Как и обещал, после завтрака Маркус навещает Гэвина. Звонок советника застает его в палате. Маркус включает громкую связь, так чтобы Гэвин мог слышать:

— Маркус, — говорит отец по телефону, — вы еще раз доказали, что ваши услуги неоценимы. Я смогу вернуться в страну только к концу недели, но я уже дал распоряжение. Дом будут охранять двадцать четыре на семь. Дом и все перемещения мальчиков. Я прекрасно понимаю, что они хотели нанести удар по мне. Дестабилизировать меня. Отомстить в конце концов за мое лоббирование. Если бы не вы, Маркус, если бы не вы… Мне даже страшно предположить, что бы случилось. Не знаю никого надежнее вас, Маркус. Я не провидец, я ошибся. Мальчики еще не готовы к самостоятельности. Я рассчитываю на вашу помощь. И еще одно. Я не хочу, чтобы об инциденте стало широко известно. Лишняя огласка только привлечет лишнее внимание. Вы меня понимаете?

— Прекрасно понимаю, мистер Рид. Вы можете на меня положиться.

— Я и не сомневаюсь. До воскресенья.

***

Отец приезжает на два дня, Гэвина к этому времени выписывают из больницы, он выглядит более травмированным, чем Элайджа. В нем появляется едва уловимая озлобленность и недоверчивость. Маркус замечает горькую складку, залегшую между бровей. Но пока в доме Советник поговорить не получается, как невозможно было поговорить и в больнице, между постоянными визитами, камерами наблюдения, под взглядами стоящего у дверей охранника.

Визит отца скорее похож на генеральную инспекцию, чем на сердечное беспокойство.

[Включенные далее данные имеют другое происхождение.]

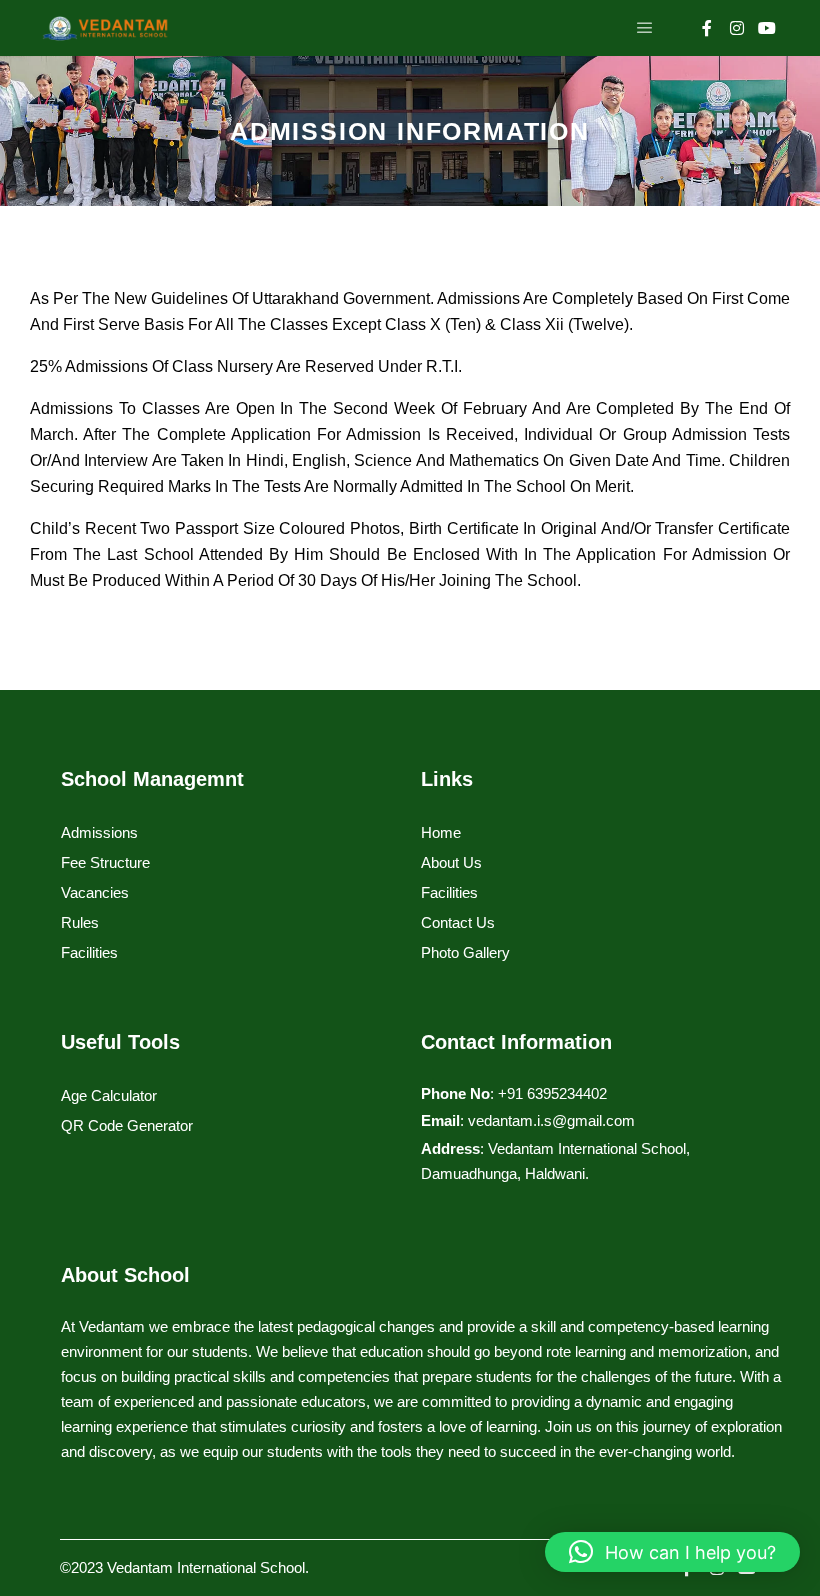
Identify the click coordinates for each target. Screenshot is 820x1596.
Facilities (89, 952)
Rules (80, 922)
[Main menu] (645, 28)
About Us (451, 862)
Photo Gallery (465, 952)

Советник Рид больше обеспокоен гарантиями научного будущего Элайджа, чем переживаниями. Уезжая, он еще раз благодарит Маркуса, но слова его — всего лишь необходимая формальность. Он явно почувствовал, что его авторитет пошатнулся, он делает выводы, что борьбу за единовластие в семье надо на время отложить, например, до поступления Элайджа. По крайней мере сейчас, сразу после инцидента, ничего в семье менять не надо, привычное должно остаться на местах. На этом он и расстается с Маркусом. Всему свое время. Но… Всегда есть «но»… Это «но» происходит именно в такие моменты, когда, кажется, все уже наладилось и неприятности благополучно прошли мимо.

========== Рид и Камски ==========

Через две недели Советник Рид изменяет своей привычке предупреждать о приезде заранее, прилетает в Бостон сразу после слушаний в Конгрессе и уютно устраивается на диване со стаканом виски. Он и не такое может себе позволить в час дня в начале недели. Может, но практически никогда не позволяет. Сегодня просто очень особенный день. Сегодня разработанный и предложенный его группой проект закона об использовании автономных ИИ в обороне США одобрен подавляющим большинством обеих палат. Ему удалось напугать сенаторов иммиграцией, террористами и китайцами. Ему удалось задобрить их посулами рабочих мест и небывалым техническим прогрессом. Америка прежде всего. Да. Патриотизм — он всегда работает.

Советник Рид самодовольно посмеивается. Внутри него плещется радость, которую он давно уже не испытывал так ярко. Редкий день, редкая победа. Он вскочил в самолет сразу после голосования — почувствовал небывалый прилив сил и энергии. Почувствовал себя ровесником своих сыновей. Почувствовал с ними такое единство, что захотел разделить победу со своими. Жаль, что в доме пока никого. Мальчики на занятиях, Маркус заканчивает регистрацию «Киберлайф». Ничего, Рид подождет.